Franchement, pourquoi rédigerais-je une critique, puisque le très clairvoyant Serge K., critique de cinéma de son état au magazine "Les Inrocks" et en conséquence porte-plume du banquier d'affaires Pigasse, a su apprécier - en quelques phrases bien senties - le dernier film de Ken Loach. Je vais donc me contenter de citer ce formidable critique (citations en italiques dans la suite) et d'expliciter en quoi ses lumières m'ont tiré vers le haut.


"Moi Daniel Blake est le dernier film de Ken Loach: un tract sentimentaliste et manichéen, imprégné d’un pathos mélenchonien.". D'emblée le titre dit tout, et manifestement, Serge K. aurait pu gagner en productivité, car la suite n'est qu'accessoire en regard d'une telle capacité de synthèse. L'emploi du terme tract nous assène illico l'image du vieux gauchiste rétrograde, qui ruine la planète et ses arbres en distribuant ses feuilles de papier ronéotypées que personne ne lira.
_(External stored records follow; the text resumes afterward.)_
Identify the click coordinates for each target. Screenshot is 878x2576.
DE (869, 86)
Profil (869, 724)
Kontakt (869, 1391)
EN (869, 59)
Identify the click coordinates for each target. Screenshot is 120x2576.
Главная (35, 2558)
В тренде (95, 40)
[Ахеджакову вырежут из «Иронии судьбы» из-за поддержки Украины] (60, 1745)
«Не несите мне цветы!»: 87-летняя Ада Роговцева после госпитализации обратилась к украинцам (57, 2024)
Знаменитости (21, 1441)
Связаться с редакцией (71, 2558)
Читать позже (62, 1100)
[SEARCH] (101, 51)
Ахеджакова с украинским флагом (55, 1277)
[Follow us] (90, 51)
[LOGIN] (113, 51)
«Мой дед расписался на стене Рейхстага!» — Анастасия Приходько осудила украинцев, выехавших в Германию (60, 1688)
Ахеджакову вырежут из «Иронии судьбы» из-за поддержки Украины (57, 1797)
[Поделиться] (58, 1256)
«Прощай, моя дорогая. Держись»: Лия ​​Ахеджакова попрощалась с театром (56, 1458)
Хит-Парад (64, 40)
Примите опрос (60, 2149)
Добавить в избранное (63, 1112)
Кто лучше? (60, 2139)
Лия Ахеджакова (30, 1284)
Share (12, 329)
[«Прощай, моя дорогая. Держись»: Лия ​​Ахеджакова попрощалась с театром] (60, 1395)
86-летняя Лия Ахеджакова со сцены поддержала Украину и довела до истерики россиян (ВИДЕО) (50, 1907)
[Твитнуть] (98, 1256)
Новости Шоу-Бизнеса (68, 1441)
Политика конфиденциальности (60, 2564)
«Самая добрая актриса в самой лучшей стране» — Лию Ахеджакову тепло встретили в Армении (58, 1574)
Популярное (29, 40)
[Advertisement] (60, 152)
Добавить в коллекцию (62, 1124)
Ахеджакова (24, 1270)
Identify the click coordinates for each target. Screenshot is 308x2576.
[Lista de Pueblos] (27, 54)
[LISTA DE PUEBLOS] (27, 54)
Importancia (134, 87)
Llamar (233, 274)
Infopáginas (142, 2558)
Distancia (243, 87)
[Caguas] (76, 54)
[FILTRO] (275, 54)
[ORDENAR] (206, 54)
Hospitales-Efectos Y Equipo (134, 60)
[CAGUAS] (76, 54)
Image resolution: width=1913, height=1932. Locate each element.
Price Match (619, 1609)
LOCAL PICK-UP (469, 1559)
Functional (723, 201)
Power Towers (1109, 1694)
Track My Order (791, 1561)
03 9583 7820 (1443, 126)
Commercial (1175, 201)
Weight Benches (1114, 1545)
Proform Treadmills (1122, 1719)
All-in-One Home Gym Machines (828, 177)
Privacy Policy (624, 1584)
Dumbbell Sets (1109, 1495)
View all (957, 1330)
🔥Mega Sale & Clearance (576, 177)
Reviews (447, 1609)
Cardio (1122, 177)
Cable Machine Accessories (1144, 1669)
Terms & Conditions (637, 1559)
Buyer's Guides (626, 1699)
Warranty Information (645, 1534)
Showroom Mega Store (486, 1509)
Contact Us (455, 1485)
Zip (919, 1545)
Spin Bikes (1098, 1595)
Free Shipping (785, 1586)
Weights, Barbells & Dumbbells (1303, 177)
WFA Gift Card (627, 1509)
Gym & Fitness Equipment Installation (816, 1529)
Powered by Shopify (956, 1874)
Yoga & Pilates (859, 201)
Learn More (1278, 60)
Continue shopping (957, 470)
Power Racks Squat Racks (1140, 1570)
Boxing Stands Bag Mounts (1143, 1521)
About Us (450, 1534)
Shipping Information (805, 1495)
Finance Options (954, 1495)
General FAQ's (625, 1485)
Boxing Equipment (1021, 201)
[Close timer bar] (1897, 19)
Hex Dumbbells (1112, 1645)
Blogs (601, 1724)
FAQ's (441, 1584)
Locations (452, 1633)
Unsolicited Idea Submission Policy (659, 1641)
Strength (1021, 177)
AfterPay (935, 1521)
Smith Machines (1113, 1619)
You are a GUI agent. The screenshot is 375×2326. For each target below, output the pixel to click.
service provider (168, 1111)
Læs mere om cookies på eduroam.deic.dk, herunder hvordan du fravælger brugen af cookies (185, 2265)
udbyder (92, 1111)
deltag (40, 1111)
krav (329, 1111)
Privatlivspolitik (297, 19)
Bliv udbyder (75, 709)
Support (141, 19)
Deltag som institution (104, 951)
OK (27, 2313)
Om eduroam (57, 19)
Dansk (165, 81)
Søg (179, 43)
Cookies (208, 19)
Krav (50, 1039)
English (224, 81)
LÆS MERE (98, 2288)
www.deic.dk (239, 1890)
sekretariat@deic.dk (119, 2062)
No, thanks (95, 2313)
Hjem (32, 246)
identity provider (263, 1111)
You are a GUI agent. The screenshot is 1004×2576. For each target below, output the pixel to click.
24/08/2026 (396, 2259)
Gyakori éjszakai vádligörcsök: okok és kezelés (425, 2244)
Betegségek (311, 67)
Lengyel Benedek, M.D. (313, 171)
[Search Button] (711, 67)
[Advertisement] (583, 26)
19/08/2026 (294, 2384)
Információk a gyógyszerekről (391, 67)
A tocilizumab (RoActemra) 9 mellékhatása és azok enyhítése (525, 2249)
L'adjectif mélenchonien est admirablement trouvé : on pense tout de suite radical, communiste, avec en sus une pointe d'agressivité. Enfin, au cas le lecteur serait un peu perdu devant un tel condensé conceptuel, le double usage de pathos, d'une part, et de sentimentaliste, d'autre part, prévient tout de suite le spectateur qu'il va être manipulé. Et puis c'est tellement vulgaire de ressentir des émotions au cinéma...


"Ici, un sexagénaire en arrêt maladie pour problèmes cardiaques se retrouve à affronter le Pôle Emploi britannique et ses méthodes ultra-libérales, visant à fliquer les chômeurs et à les dégoûter de vouloir retrouver un job." Après tout, qu'importe que Tony Blair, pour améliorer les statistiques du chômage, ait massivement accordé à ses chômeurs un statut d'inaptitude au travail (et la pension qui va avec) ! Qu'importe que David Cameron, face à l'ardoise que cela représentait, ait accordé un contrat juteux à la société Atos, pour réévaluer l'aptitude au travail de ces cohortes de profiteurs ! Qu'importe le travail d'enquête du réalisateur et de son équipe ! Serge K. évacue avec brio, en une unique phrase synoptique, le propos social du film, qui il faut bien le dire pourrait inciter le spectateur au populisme le plus trivial.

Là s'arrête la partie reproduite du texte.